Il bello però deve ancora arrivare.
Punto nove: Gaza sarà governata da un comitato palestinese tecnocratico e apolitico, responsabile della gestione quotidiana dei servizi pubblici e delle municipalità per la popolazione di Gaza. Questo comitato sarà composto da palestinesi qualificati ed esperti internazionali, con la supervisione e il controllo di un nuovo organismo internazionale di transizione, il “Consiglio di pace”, che sarà guidato e presieduto dal presidente Donald J. Trump, con altri membri e capi di Stato da annunciare, tra cui l’ex primo ministro Tony Blair.
In pratica, Gaza diventa un protettorato guidato da Trump, da qualche altisonante figurina tipo Tony Blair e da qualche figurante palestinese deciso da Trump stesso. Di fatto, un protettorato, o una colonia.
Soprattutto però: cosa farà questo fantomatico consiglio di Pace?

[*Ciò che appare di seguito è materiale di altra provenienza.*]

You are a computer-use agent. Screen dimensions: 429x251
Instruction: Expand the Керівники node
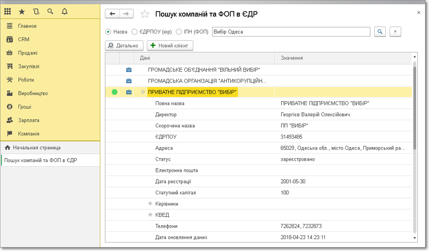click(x=151, y=204)
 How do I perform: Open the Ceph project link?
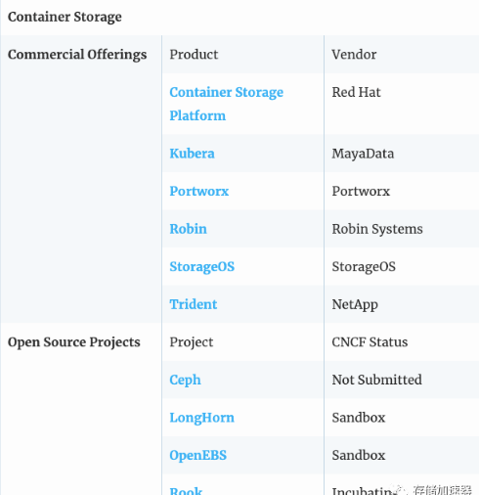pyautogui.click(x=185, y=380)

Punto dieci: questo organismo definirà il quadro di riferimento e gestirà i finanziamenti per la ricostruzione di Gaza fino a quando l’Autorità Palestinese non avrà completato il suo programma di riforme. E farà appello ai migliori standard internazionali per creare un governo moderno ed efficiente che sia al servizio della popolazione di Gaza e favorisca gli investimenti.
Andiamo avanti: verrà elaborato un piano di sviluppo economico di Trump per ricostruire e rilanciare Gaza, convocando un gruppo di esperti che hanno contribuito alla nascita di alcune delle fiorenti città moderne del Medio Oriente.

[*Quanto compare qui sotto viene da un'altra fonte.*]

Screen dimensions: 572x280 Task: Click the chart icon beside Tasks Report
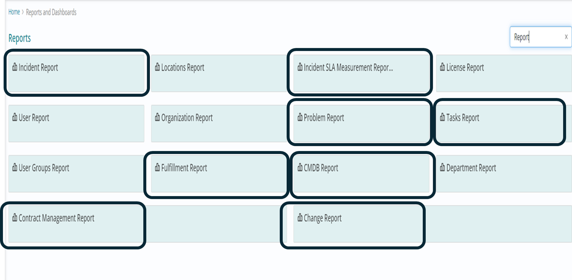[443, 118]
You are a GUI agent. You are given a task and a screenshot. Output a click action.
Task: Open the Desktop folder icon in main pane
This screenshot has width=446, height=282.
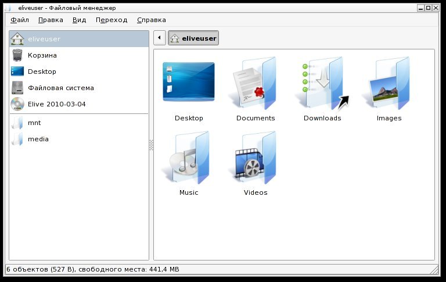pyautogui.click(x=189, y=82)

Tradotto: Gaza Riviera. Cioè un luogo costruito secondo un piano elaborato da Jared Kushner, genero del presidente, potentissimo promotore immobiliare, rampollo di una famiglia ebrea ortodossa molto vicina a Benjamin Netanyahu. Questa era l’idea di Kushner, nel 2023: “Farei del mio meglio per espellere le persone e pulire tutto dopo”.
Non solo.
Undici: Sarà istituita una zona economica speciale con tariffe preferenziali e tassi di accesso da negoziare con i paesi partecipanti.
Tradotto: Gaza Riviera sarà pure un paradiso fiscale.
Andiamo avanti.
Dodici: Nessuno sarà costretto a lasciare Gaza e coloro che desiderano andarsene saranno liberi di farlo e liberi di tornare. Incoraggeremo le persone a rimanere e offriremo loro l’opportunità di costruire una Gaza migliore.

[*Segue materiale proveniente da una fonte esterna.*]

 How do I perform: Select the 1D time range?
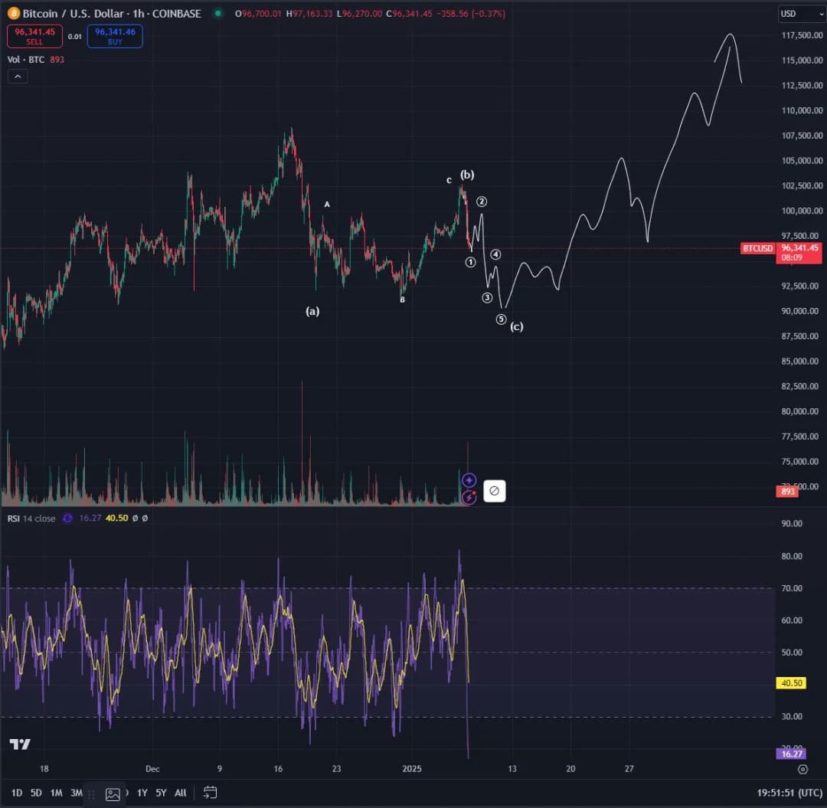coord(16,793)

Ricordate il punto due? Gaza ai gazawi? Sì, per fare gli schiavi come a Dubai, nella migliore delle ipotesi. Ops scusate: “Per costruire una Gaza migliore”
Andiamo veloci, ora.
Tredici: Hamas e le altre fazioni accettano di non svolgere alcun ruolo nella governance di Gaza, né direttamente, né indirettamente, né in alcuna altra forma. Ci sarà un processo di smilitarizzazione di Gaza. E la nuova Gaza si impegnerà pienamente a costruire un’economia prospera e a coesistere pacificamente con i propri vicini.
In parole molto più povere: gli schiavi possono solo obbedire o andarsene. Ribellarsi non è previsto dal piano di pace.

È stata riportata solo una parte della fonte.